Exercise details: In the material below, the lines from the one containing "You are a computer-use agent. 789x782 pixels." through the one containing "Instruction: Open the shopping cart icon" are to be given again exactly, ends included, and no others.

Excerpted records:
= = = = =
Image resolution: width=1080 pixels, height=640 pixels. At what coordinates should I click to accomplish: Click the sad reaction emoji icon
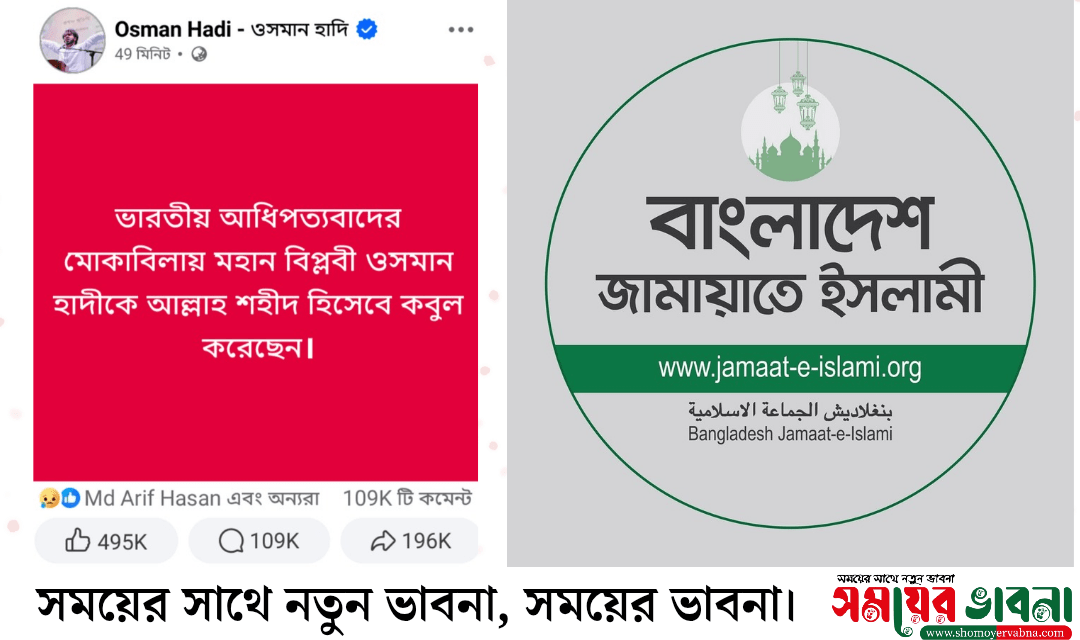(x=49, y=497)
= = = = =
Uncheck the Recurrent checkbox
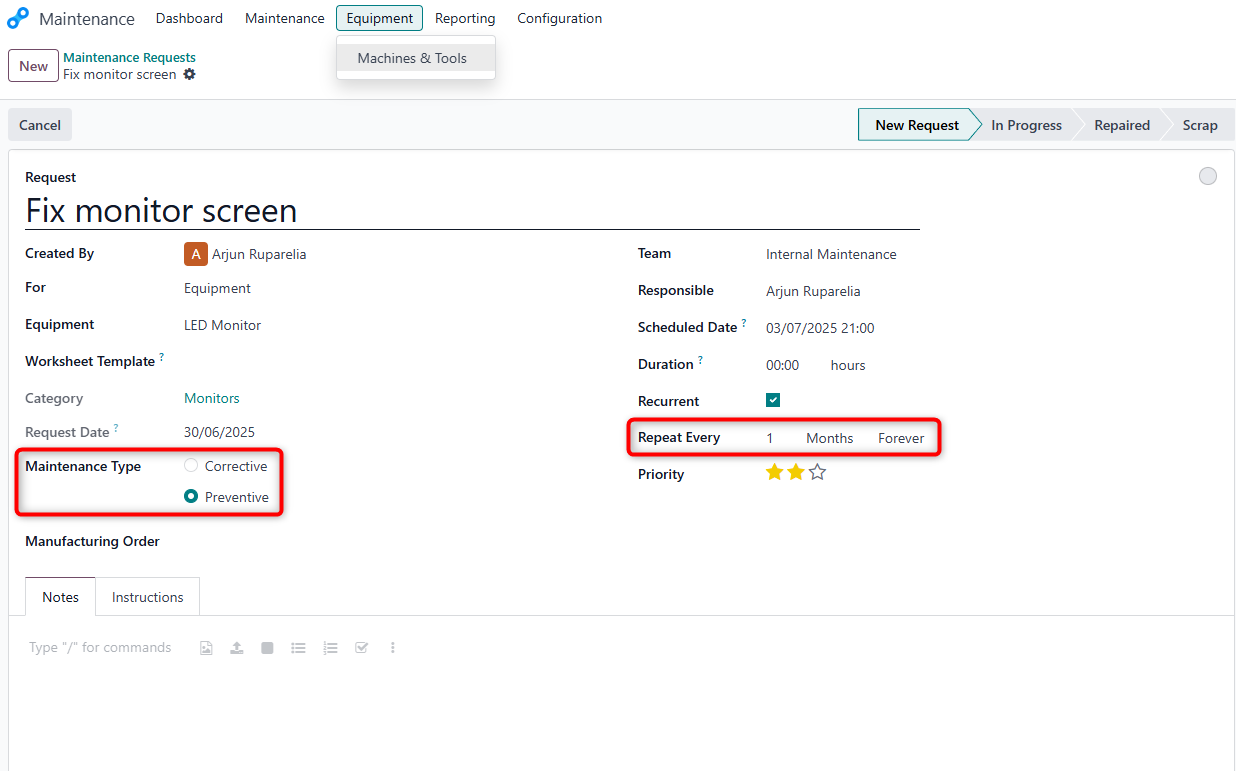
= = = = =
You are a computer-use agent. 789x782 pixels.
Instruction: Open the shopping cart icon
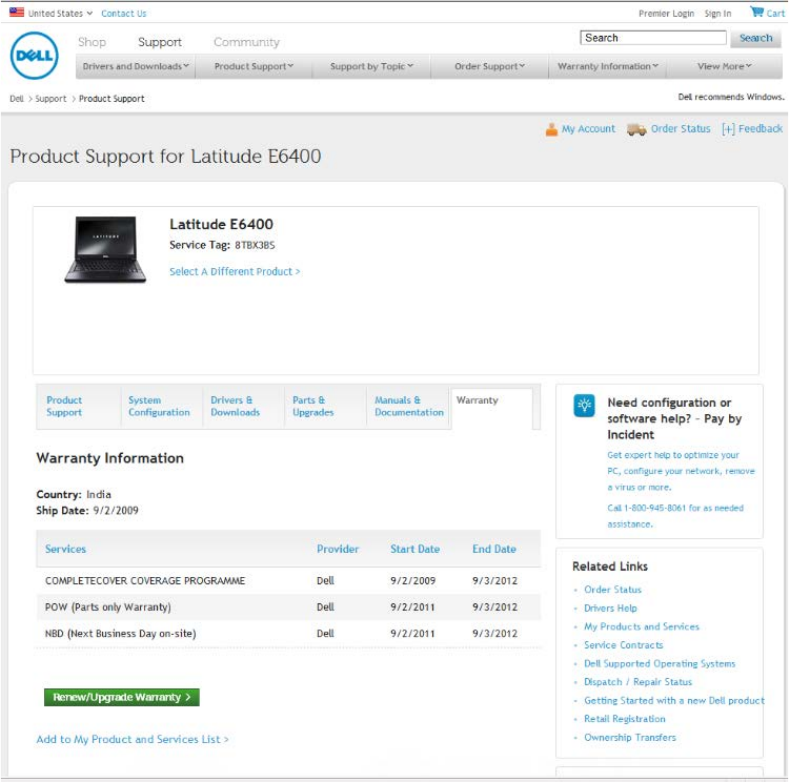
= = = = =
Answer space:
You are a computer-use agent. 789x782 pixels.
Instruction: Open the shopping cart icon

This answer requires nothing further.